Awaiting his immediate attention this year are must-dos for the state such as crafting a balanced budget, enhancing the health and welfare of public schools and discovering a route for sustaining Washington's transportation system.
There is a longer-term honey-do list from those who helped him win in November and Inslee's got a few things he wants to get done in order to leave a lasting imprint on the state.
Add in the unpredictable, such as federal regulators grounding Boeing's Dreamliner jet on the day he took office, and it's clear there's no honeymoon for this job.
Before the 61-year-old Democrat knows it, his four-year term will be over and a campaign for a second -- should he want it -- will be well under way.
On what will Inslee be judged four years from now?
In interviews, Democratic and Republican lawmakers as well as pollsters and professors offered their ideas. Almost all of them mentioned five matters on which Inslee's performance will be scored.
Did he put people to work in jobs of the future?
Voters tend to punish incumbents when the economy sours and reward them when it soars.
"The No. 1 item on the scorecard for any election is the economy," said Rep. Matt Manweller, R-Ellensburg, a political science professor at Central Washington University. "Four years from now we'll look back at the economy and ask, 'Is it better?'"
Inslee's vowed to make jobs, a leading barometer of an economy's strength, his top priority "every single day for the next four years." His goal is to foment hiring in clean energy companies and called it "our destiny" to lead the world in this industry.

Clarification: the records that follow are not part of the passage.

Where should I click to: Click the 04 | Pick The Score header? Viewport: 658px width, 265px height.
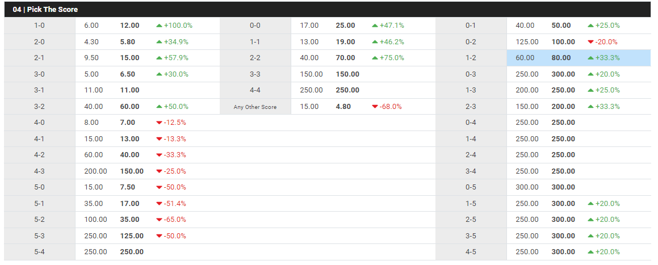(45, 9)
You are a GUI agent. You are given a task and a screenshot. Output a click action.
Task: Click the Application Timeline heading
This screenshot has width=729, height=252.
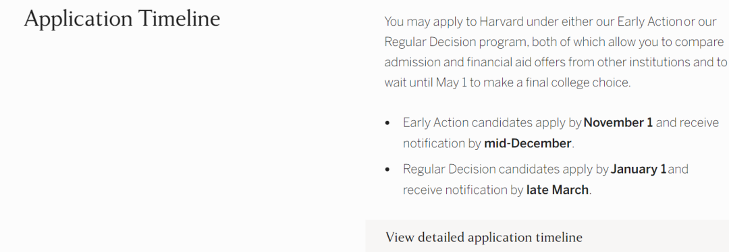click(122, 19)
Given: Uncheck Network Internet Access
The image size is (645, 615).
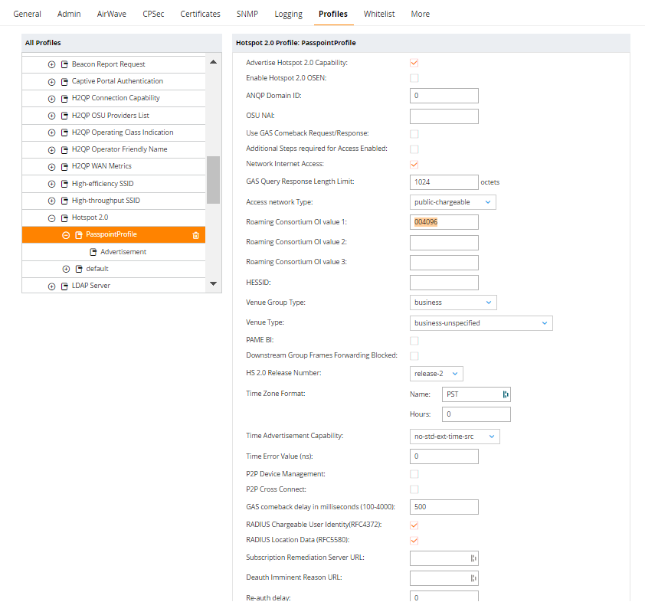Looking at the screenshot, I should point(414,165).
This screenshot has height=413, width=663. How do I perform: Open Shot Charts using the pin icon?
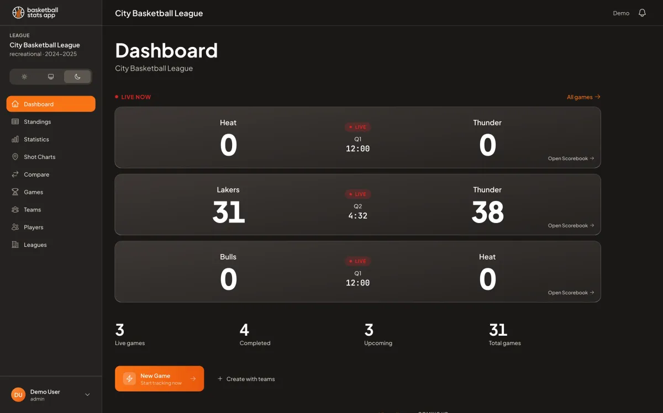click(15, 157)
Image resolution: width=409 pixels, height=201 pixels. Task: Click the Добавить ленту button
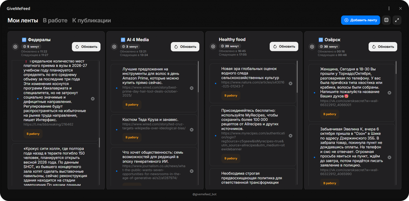click(360, 20)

Folks probably won't care whose doing the hiring just that they are, said Todd Donovan, political science professor at Western Washington University.
"He didn't win because of the environmental stuff and he's not going to lose because of it," Donovan said.

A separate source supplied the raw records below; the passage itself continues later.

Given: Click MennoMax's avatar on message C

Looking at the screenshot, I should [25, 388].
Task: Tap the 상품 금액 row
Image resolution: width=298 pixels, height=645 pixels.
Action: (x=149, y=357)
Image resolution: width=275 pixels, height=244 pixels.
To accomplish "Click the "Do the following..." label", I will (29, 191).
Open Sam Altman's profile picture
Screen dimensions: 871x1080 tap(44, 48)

Did he keep his pledge to not raise taxes?
Inslee may be doing a lot of explaining on this subject. As a candidate, he said he wouldn't increase taxes and vowed to veto new ones out of concern they'd impede the recovery of the state's economy.
But last week he said he might agree to extend two taxes set to expire in June if the revenue they generate -- about $317 million a year -- helps the state balance its budget or comply with a court order to better fund public schools.
Inslee said doing so wouldn't violate his pledge. "They do not raise taxes on people over the existing level being paid today. Since they do not increase taxes, they are not a tax increase."
Republicans strenuously disagreed with his interpretation. If Inslee does embrace the extension, it won't be forgotten in four years.
Did he craft a budget that can stay balanced?
Inslee will be writing two budgets covering spending in his term. He arrived to find a $900 million deficit projected for the first one. As he drafts a spending plan to erase the red ink, he'll probably try to lay a foundation to prevent a shortfall in his second budget. Deficits invite criticism for overspending from opponents.
This may not be a fatal flaw. In 2008, for example, former Gov. Chris Gregoire won re-election in spite of state budget woes at that time.
"You don't lose for that," Donovan said of budget deficits. "You lose for raising taxes and you lose if the economy is stagnant."
Did the state meet its obligations to public schools?
How Inslee negotiates the turbulence caused by the Supreme Court's McCleary decision will test his mettle.
The ruling is complex. Compliance requires injecting several billion dollars more into public schools and boosting academic achievement of students. Justices set a 2018 deadline. A failure to comply would evoke the wrath of the justices and put a black mark on the governor's evaluation.
On the other hand, Inslee could shine if he uses the bully pulpit of his office to unite Democrats and Republicans on a course of action. His problem is solving this concern could require him to break his promise on taxes.
"I think the education/McCleary issue is going to get bigger and bigger," said Matt Barreto, the University of Washington political science professor who oversees the statewide Washington Poll. "We can't properly fund K-12 schools without more sources of funding."
Did he come up with a way to pay for paving highways, building ferries, expanding light rail and so on?
As an issue, transportation will vex Inslee as it did his predecessor though its political cost is indeterminate.
Gregoire was the driving force behind passage of a gas tax hike in 2005 to fund $16 billion in improvements. It didn't cost her re-election in 2008.
Inslee talks of putting a package in front of voters this year or next. He's not offered any specifics thus far. To the extent this issue is a notable landmark in this term depends on when it goes forward, what's in it and if it passes.